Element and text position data
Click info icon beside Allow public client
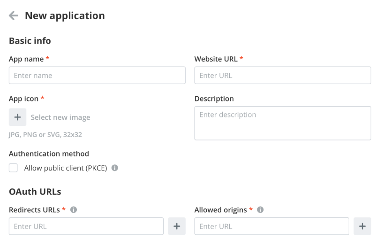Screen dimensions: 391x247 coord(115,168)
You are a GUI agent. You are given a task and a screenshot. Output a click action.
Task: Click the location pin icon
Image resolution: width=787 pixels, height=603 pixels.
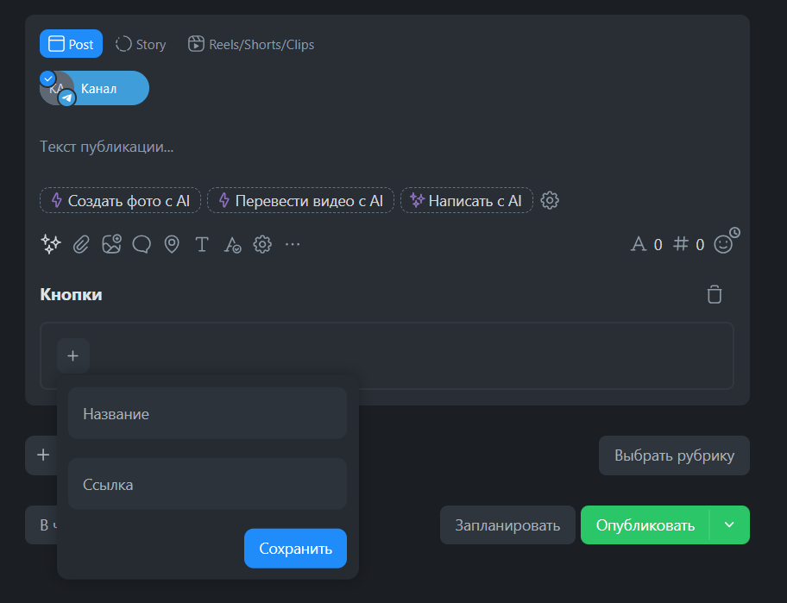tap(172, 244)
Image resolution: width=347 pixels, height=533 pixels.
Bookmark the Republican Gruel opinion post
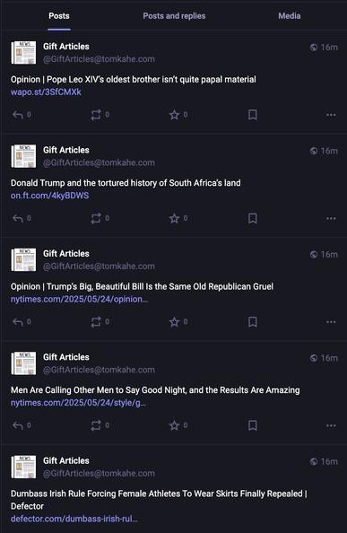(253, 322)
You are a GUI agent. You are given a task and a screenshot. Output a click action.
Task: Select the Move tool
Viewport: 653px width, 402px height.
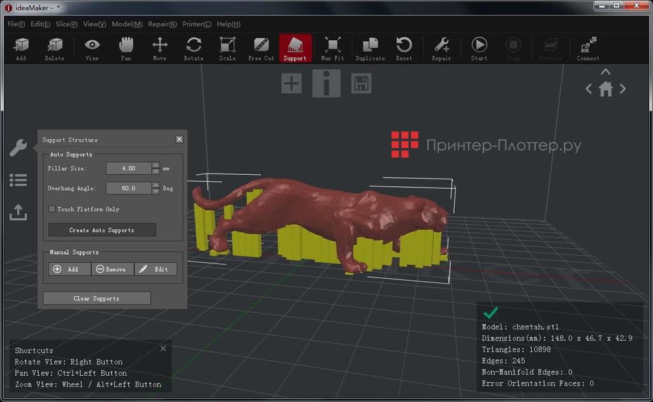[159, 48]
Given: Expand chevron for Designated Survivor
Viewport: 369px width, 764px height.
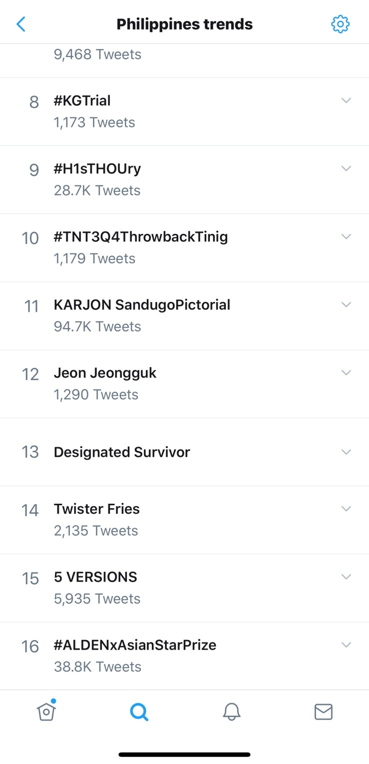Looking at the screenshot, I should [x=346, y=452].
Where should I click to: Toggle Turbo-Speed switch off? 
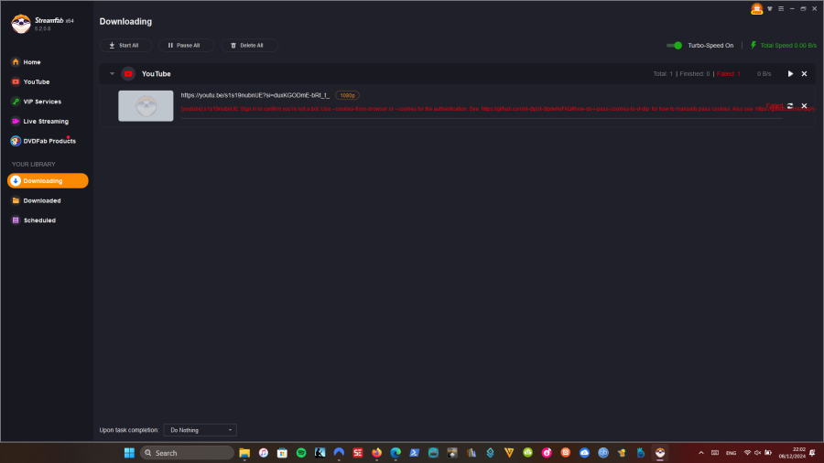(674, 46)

---

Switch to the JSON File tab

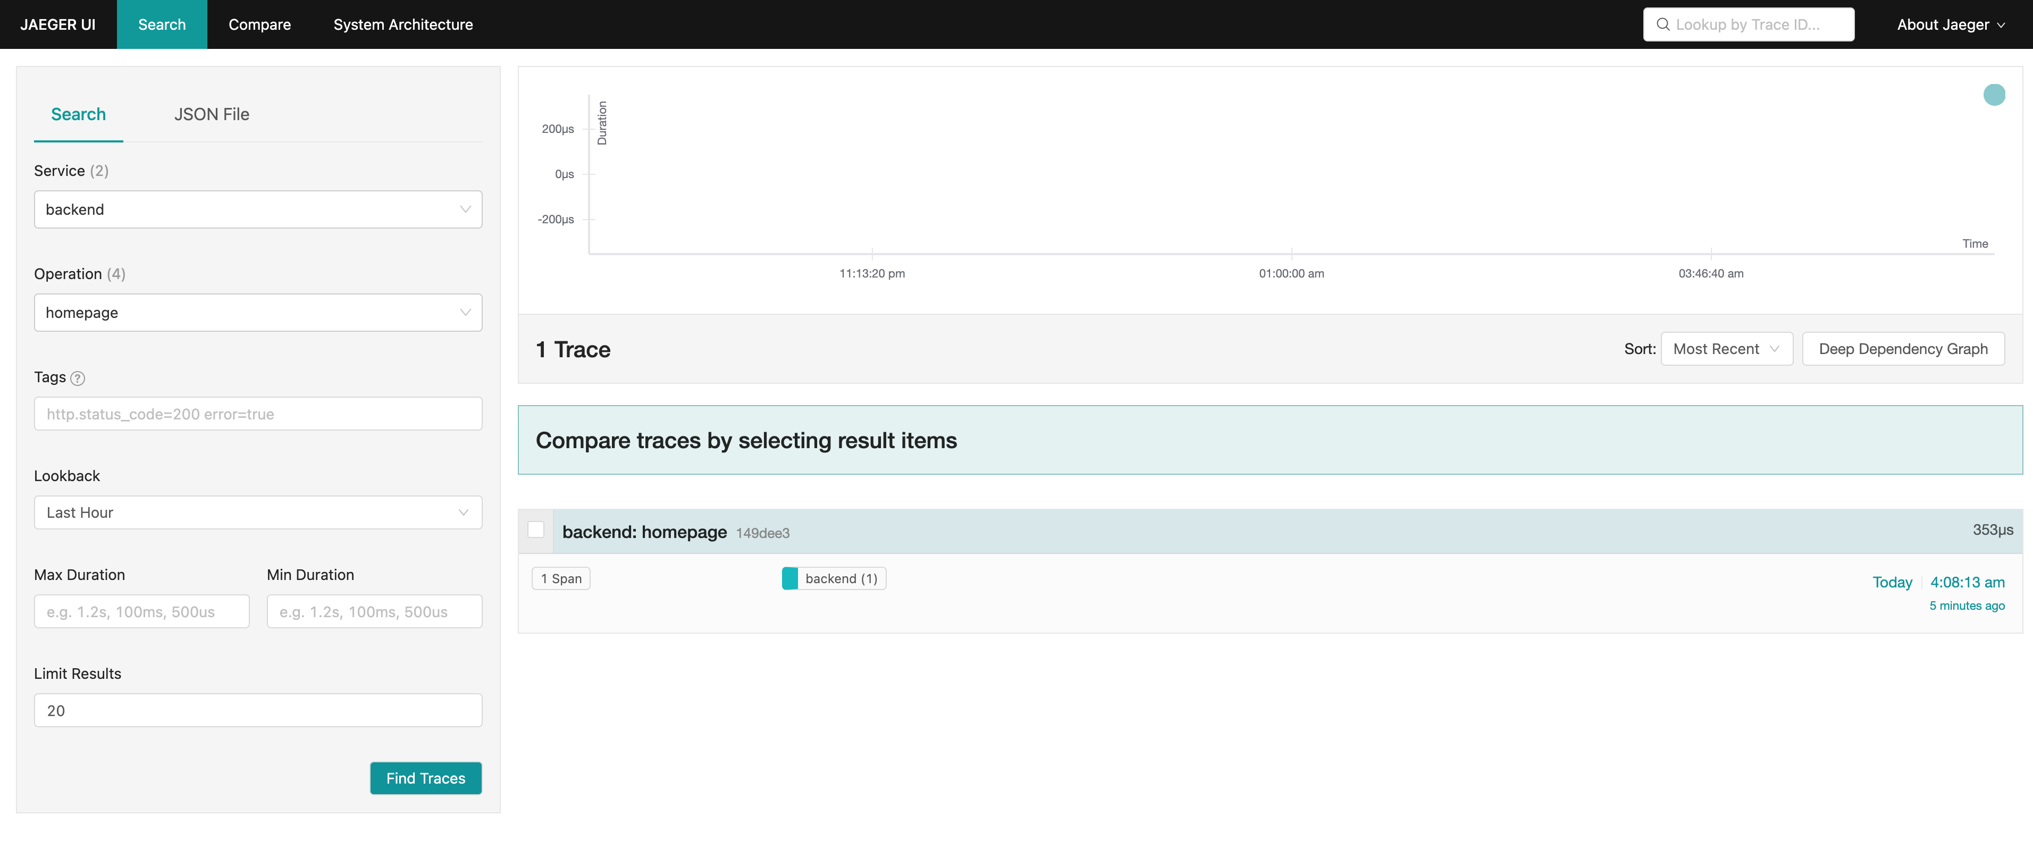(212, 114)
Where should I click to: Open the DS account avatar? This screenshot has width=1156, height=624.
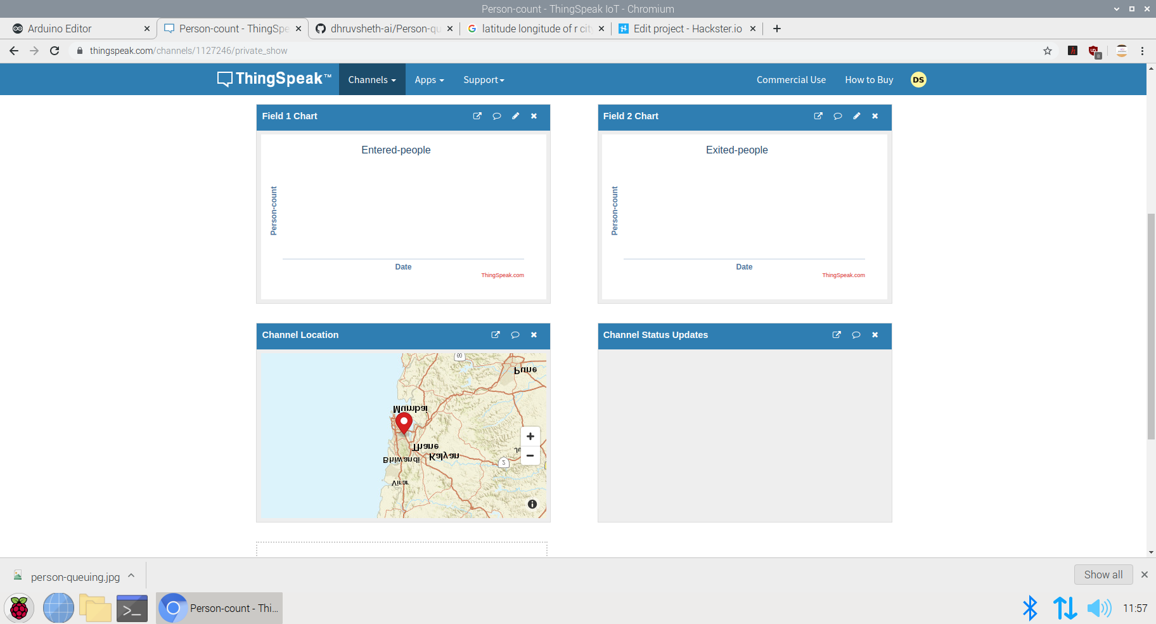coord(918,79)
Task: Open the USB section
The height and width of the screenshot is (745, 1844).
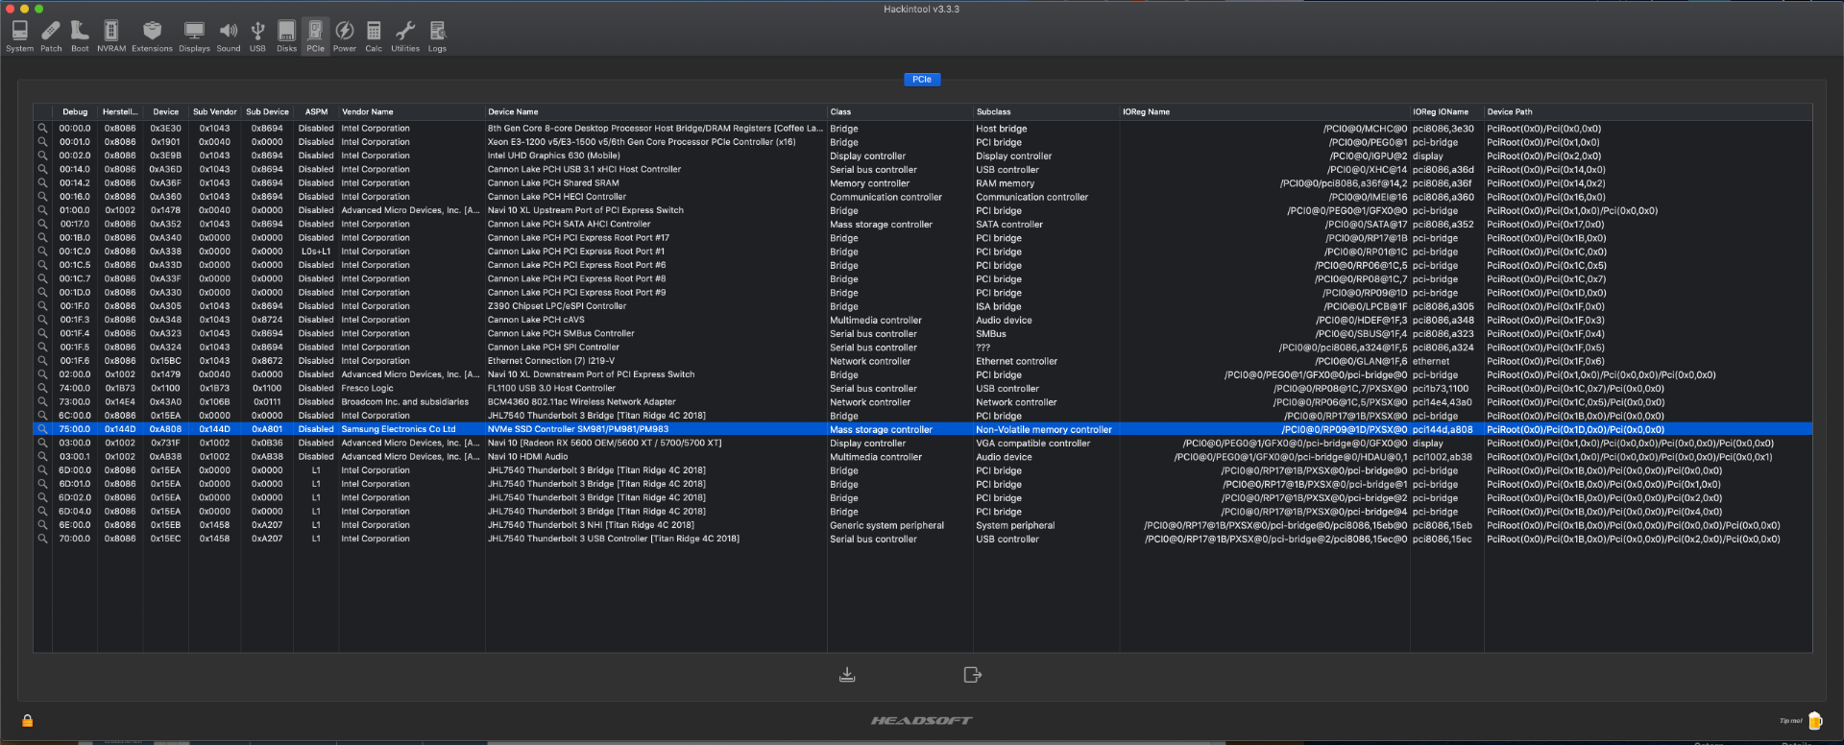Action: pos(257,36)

Prompt. Rewrite the part of the data that opens with the line containing "Switch to the JSON File tab" and closes with the line containing "Action: pos(257,36)", keeping every line's text and offsetting each coordinate in the answers by 119. Leave the pictures out of your answer.

The answer.
Switch to the JSON File tab

(331, 233)
Where should I click to: Open the DS account avatar? This screenshot has width=1156, height=624.
coord(1037,198)
Task: Open the USB section
The height and width of the screenshot is (745, 1844).
Action: pos(376,155)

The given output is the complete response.